1 × 106 Caco-2 cells were prepared after 24-hour incubation with 100 µg/mL PNPs and 2-hour incubation with etoposide (Sigma-Aldrich), as a positive control with a final concentration of 50 µM. Cells were washed with PBS solution (VWR) and then treated with 100 µl of 1 mM BrdU from BD Pharmingen™ kit. Incubation was carried out for 60 min in a cell incubator at 37 °C, 5% CO2. Then cells were collected by trypsinization, washed with 1% BSA/PBS (Sigma-Aldrich), fixed and permeabilized with BD Cytofix/Cytoperm™ Fixation/Permeabilization Solution, BD Cytofix/Cytoperm™ Plus Permeabilization Buffer (BD Pharmingen™) and stained with PE Mouse Anti-Cleaved PARP (Asp214) antibody (BD Pharmingen™) in a 5 µl/sample volume. After a 20-minute incubation at room temperature, additional staining was performed with 1 µg/mL DAPI (BD Pharmingen™) diluted in 1% BSA/PBS. An assay was performed using the BD™ LSR II flow cytometer equipped with FACSdiva. Each experiment was performed on different cell batches.

Alkaline comet assay

For the experiment, 1 × 105 Caco-2 cells grown on T-75 flasks, were prepared after a 24-hour incubation with 100 µg/mL PNPs and a 2-hour incubation with etoposide (Sigma-Aldrich), a positive control with a final concentration of 50 µM. To 500 µl of dissolved agarose (Bio-techne, R&D Systems) was added 50 µl of cells immersed in chilled 1 mL PBS (VWR), then applied 50 µl each to two CometSlide wells (Bio-techne, R&D Systems) and spread over the entire surface. The slides were placed in the dark for 10 min at 2–8ºC. The next step was to subject the cells to lysis by immersing the slides in lysis solution (Bio-techne, R&D Systems) for 60 min at 4 °C. The samples were then incubated in an alkaline unwinding solution (pH > 13) (NaOH pellets 0.4 g; 200 mM EDTA, pH 10 250 µl; H2O 49.75 mL) for 20 min at RT (in the dark). Electrophoresis was carried out in a cooled Comet Assay Tank (Cleaver Scientific), immersing the slides in an alkaline buffer, pH 13 (NaOH granules 8 g; 500 mM EDTA 2 mL; H2O 1 L). After electrophoresis, the samples were washed, fixed with 70% ethanol (POCH), and thoroughly dried. After fixation, cells were stained by applying 100 µl of diluted SYBR Safe solution (Invitrogen) to each sample for 30 min in the dark. The samples were dried and analyzed under a Leica TCS SP5 confocal microscope (Leica, Germany) at 502/530 nm wavelengths. The comet assay images were analyzed (% of DNA in head and % of DNA in tail) using OpenComet v1.3.1 software as described previously [16]. For each treatment group, at least 50 comets were scored per biological replicate. Three independent experiments (n = 3) were performed.
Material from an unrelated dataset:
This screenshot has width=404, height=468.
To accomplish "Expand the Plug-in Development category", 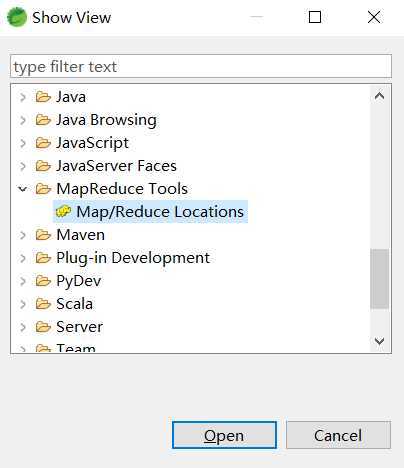I will [23, 258].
Flow cytometry analysis of DNA double-strand breaks

1 × 106 Caco-2 cells grown on T-75 flasks were prepared after 24-hour incubation with 100 µg/mL PNPs and 2-hour incubation with 50 µM etoposide (Sigma-Aldrich), as a positive control. Cells were washed with PBS solution (VWR) and then treated with 1 mM BrdU from BD Pharmingen™ kit. Incubation was carried out for 60 min. at 37 °C in 5% CO2. Then cells were collected by trypsinization, washed with 1% BSA/PBS (Sigma-Aldrich), fixed and permeabilized with BD Cytofix/Cytoperm™ Fixation/Permeabilization Solution, BD Cytofix/Cytoperm™ Plus Permeabilization Buffer (BD Pharmingen™) and stained with Alexa Fluor® 647 Mouse Anti-H2AX (pS139) antibody (BD Pharmingen™) at 5 µl/assay. After a 20-minute incubation at room temperature, staining was performed with 1 µg/mL DAPI (BD Pharmingen™) diluted in 1% BSA/PBS Sigma-Aldrich). An assay was performed using the BD™ LSR II flow cytometer system and FACSdiva software. Each experiment was performed on different cell batches.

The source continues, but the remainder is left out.